# Problem to solve
Copy out each line in the records below that contains the string "Click".

# Records for this task
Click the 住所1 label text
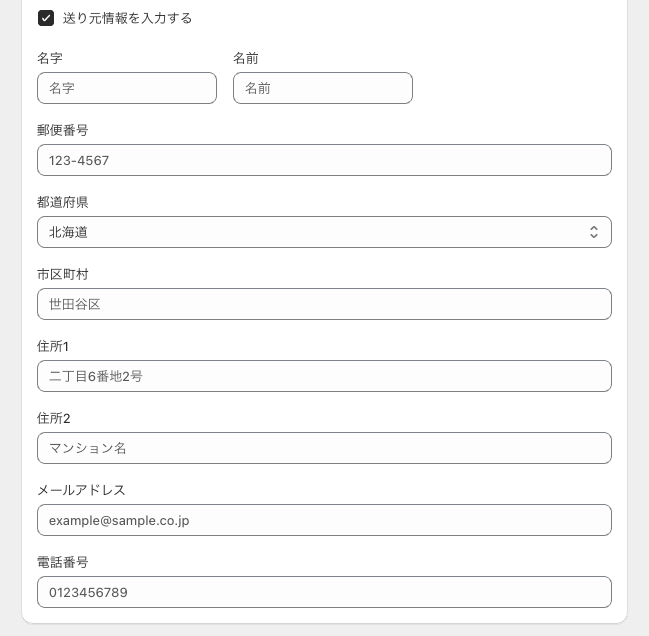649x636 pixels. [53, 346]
...
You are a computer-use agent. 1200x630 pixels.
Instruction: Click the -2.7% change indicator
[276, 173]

# Response to the exercise
Click the 住所1 label text
Instruction: Click the -2.7% change indicator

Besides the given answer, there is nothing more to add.